School deal audits?

With the buyout of schools chief Arlene Ackerman (far right) being partially financed by anonymous donors, Mayor Nutter may have discovered a way to get fat cats to kick in without paying taxes, an example that could be followed by President Obama and Gov. Corbett, both of whom could use the revenue.
With the buyout of schools chief Arlene Ackerman (far right) being partially financed by anonymous donors, Mayor Nutter may have discovered a way to get fat cats to kick in without paying taxes, an example that could be followed by President Obama and Gov. Corbett, both of whom could use the revenue.
Posted: August 24, 2011

AUDITOR GENERAL Jack Wagner warned School Reform Commission Chairman Robert Archie earlier this month that contract buyouts shouldn't be done in the dark.

Archie obviously didn't listen.

Wagner yesterday called for an audit of Superintendent Arlene Ackerman's deal, which was brokered in secret for weeks before officials announced Monday that she would walk away with a $905,000 severance package.

Wagner said in a statement yesterday that full details of buyouts should be available to taxpayers. He criticized the waste of tax money used in buyouts of several superintendents in the state over the past six years.

He also called for an audit into the $50,000 buyout paid to former Allentown Superintendent Gerald Zahorchak, who served only one year of a five-year contract after stepping down as state education secretary.
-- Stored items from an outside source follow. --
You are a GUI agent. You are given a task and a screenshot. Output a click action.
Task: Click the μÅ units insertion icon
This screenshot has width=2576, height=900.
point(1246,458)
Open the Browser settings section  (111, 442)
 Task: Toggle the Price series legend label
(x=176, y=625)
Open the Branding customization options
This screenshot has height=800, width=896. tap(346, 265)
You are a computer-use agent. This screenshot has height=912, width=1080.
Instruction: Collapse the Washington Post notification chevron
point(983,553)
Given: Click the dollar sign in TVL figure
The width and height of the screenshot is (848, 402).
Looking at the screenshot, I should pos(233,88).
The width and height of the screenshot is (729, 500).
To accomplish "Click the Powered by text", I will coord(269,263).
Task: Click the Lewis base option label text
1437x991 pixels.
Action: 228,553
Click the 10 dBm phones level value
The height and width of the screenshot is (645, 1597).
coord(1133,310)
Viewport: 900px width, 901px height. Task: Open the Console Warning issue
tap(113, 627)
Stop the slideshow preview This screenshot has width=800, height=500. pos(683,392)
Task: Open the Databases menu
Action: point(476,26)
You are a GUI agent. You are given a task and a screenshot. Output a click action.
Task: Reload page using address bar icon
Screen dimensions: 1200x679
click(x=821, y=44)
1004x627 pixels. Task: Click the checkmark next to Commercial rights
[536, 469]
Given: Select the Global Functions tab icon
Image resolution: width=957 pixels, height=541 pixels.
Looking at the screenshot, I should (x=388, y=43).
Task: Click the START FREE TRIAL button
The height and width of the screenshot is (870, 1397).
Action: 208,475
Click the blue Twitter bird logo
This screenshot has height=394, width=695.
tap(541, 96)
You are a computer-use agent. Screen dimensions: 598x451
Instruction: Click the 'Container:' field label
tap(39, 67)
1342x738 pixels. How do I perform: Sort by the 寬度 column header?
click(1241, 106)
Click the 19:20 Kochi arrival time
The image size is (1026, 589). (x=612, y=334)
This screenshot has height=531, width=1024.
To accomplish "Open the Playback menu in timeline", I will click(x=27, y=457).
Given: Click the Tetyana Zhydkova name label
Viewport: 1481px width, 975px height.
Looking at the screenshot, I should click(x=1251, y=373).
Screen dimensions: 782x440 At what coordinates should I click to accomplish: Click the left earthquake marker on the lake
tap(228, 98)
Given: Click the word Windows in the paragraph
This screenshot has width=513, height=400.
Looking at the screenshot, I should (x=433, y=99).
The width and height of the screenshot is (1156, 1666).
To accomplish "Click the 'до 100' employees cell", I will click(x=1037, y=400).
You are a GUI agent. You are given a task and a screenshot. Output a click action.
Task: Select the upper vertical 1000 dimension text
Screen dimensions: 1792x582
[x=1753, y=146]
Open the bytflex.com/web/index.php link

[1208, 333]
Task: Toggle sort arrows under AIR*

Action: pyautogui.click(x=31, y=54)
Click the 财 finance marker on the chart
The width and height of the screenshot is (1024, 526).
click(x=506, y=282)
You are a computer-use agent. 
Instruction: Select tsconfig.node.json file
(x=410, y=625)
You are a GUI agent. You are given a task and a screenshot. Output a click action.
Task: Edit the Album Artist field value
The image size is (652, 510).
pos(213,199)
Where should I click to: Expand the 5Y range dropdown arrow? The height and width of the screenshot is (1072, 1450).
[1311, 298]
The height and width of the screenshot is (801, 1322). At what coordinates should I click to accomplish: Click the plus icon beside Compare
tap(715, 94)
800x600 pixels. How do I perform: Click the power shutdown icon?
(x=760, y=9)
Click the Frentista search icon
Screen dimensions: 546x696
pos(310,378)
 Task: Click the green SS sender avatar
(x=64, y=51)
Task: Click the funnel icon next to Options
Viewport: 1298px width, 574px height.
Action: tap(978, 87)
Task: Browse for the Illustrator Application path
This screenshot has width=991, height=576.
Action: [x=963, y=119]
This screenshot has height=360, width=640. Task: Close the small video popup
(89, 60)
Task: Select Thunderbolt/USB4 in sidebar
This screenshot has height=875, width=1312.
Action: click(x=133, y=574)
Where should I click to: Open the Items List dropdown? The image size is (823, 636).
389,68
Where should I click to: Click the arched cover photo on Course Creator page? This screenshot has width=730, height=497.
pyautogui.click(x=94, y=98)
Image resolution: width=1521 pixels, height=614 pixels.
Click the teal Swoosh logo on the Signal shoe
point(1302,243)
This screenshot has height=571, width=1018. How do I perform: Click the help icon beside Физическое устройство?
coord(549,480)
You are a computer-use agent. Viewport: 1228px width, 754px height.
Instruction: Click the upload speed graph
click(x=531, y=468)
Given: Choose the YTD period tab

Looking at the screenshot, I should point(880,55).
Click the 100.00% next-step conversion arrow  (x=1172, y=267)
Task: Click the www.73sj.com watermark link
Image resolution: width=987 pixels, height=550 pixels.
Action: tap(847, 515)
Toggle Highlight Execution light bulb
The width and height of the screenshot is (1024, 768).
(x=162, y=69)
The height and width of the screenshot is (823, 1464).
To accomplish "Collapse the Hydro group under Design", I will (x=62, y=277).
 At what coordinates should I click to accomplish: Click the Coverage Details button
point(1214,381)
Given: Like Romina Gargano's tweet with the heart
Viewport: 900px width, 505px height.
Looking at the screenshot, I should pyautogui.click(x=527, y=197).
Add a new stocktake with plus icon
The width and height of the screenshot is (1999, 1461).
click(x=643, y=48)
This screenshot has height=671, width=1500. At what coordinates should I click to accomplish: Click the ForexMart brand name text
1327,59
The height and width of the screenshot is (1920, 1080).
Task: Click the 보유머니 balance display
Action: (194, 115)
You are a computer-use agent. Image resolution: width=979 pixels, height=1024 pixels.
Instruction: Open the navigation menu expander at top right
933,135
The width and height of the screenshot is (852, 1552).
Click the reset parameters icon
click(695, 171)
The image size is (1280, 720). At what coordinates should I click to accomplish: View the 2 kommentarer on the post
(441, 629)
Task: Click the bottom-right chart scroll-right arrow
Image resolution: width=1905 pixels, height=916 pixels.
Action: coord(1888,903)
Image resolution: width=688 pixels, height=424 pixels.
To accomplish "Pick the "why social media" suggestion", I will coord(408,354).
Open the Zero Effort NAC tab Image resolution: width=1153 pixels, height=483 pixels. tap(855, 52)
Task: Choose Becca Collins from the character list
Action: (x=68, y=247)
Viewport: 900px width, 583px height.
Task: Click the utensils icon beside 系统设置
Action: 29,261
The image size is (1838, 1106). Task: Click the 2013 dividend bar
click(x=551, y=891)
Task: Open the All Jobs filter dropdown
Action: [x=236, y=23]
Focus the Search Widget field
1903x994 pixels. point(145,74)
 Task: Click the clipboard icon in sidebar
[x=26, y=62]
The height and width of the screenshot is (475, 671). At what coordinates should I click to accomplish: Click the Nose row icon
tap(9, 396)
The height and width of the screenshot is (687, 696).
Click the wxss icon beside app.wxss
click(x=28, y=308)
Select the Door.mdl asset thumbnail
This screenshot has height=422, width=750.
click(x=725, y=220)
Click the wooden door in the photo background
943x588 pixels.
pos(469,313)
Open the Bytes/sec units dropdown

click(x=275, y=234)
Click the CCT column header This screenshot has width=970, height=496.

"As the state's independent fiscal watchdog, I want to help taxpayers understand what they are paying for," Wagner said.

District spokesman Fernando Gallard said officials will "fully cooperate" with Wagner's audit.

Even though district officials and Ackerman denied that buyout talks were under way, lawyers for the SRC and Ackerman were locked in negotiations since June.

Wagner said he sent Archie a letter Aug. 9 expressing his concern that "negotiated buyouts of school officials are frequently not made transparent to the public."

Not only were the negotiations kept secret, the deal the SRC is expected to approve today includes $405,000 from anonymous donors who funneled the money through a local nonprofit, the Philadelphia's Children First Fund.

Archie, Ackerman and acting Superintendent Leroy Nunery all sit on the nonprofit's board.